## Raw data
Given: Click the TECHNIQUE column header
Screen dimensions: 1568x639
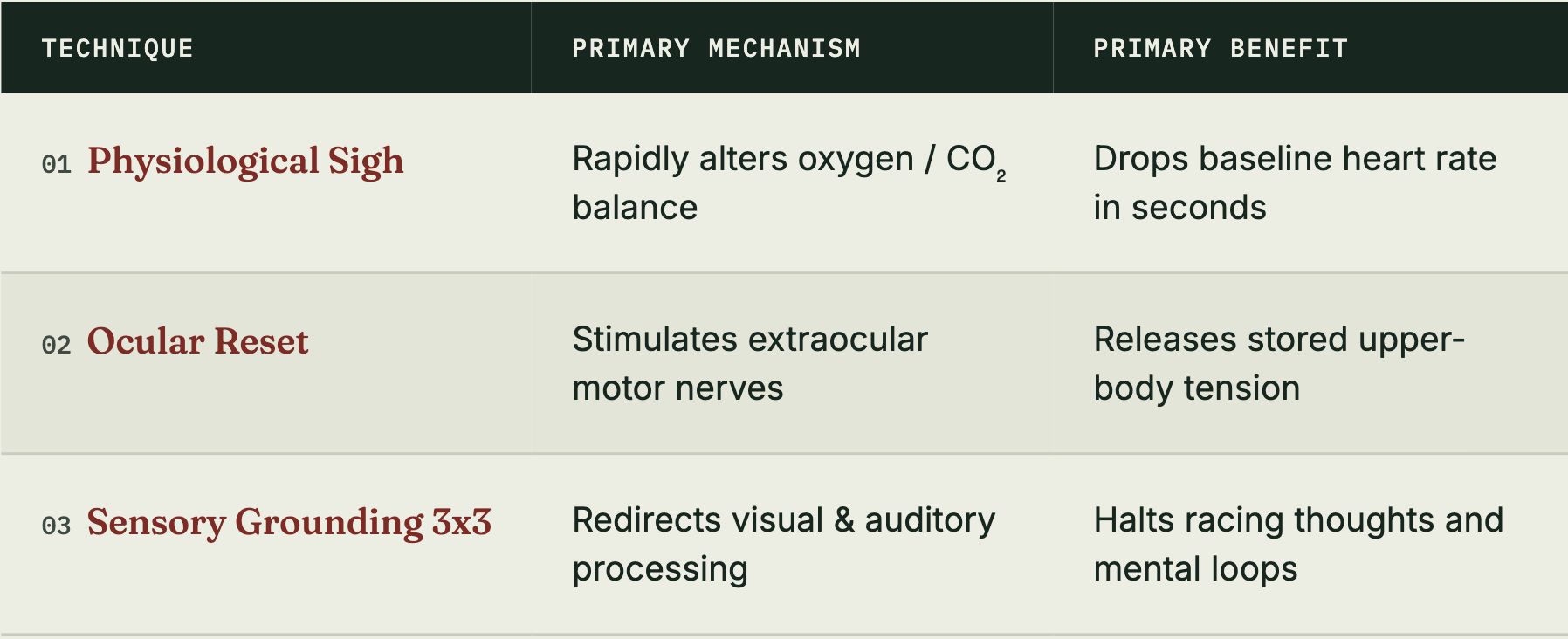Looking at the screenshot, I should pyautogui.click(x=117, y=48).
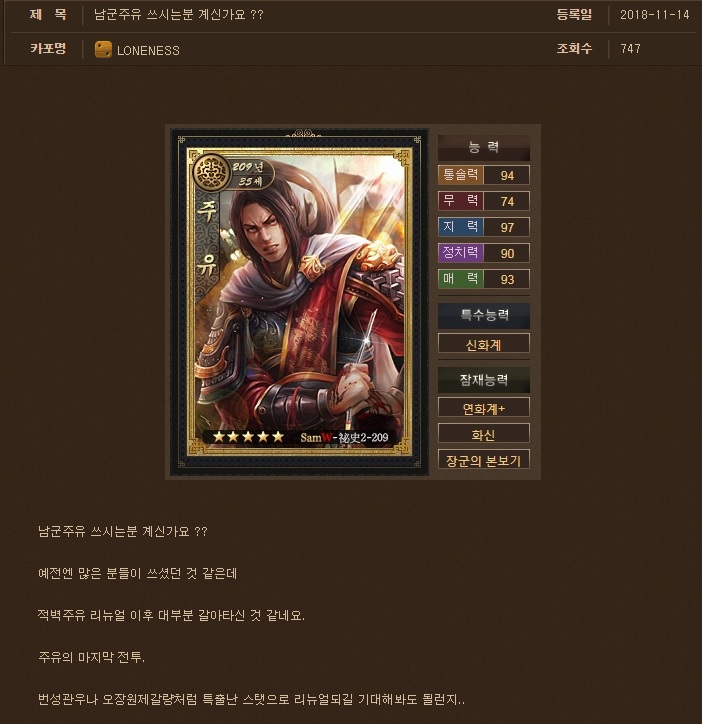Click the 장군의 본보기 ability button
The width and height of the screenshot is (702, 724).
coord(484,460)
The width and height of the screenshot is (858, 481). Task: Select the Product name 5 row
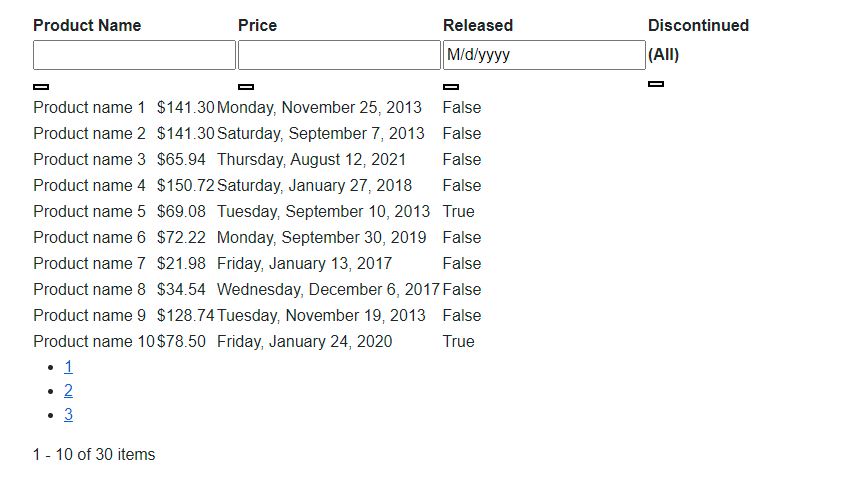point(257,211)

## Set exercise
Render the lines above as a numbered list, skipping any blank lines and leaving out the pictures.

## Solution to this problem
1. Given: Click the TECHNIQUE column header
2. Screen dimensions: 1568x639
3. Looking at the screenshot, I should pyautogui.click(x=117, y=48).
4. Click the 장군의 본보기 ability button
5. The width and height of the screenshot is (702, 724).
6. coord(484,460)
7. The width and height of the screenshot is (858, 481). Task: Select the Product name 5 row
8. point(257,211)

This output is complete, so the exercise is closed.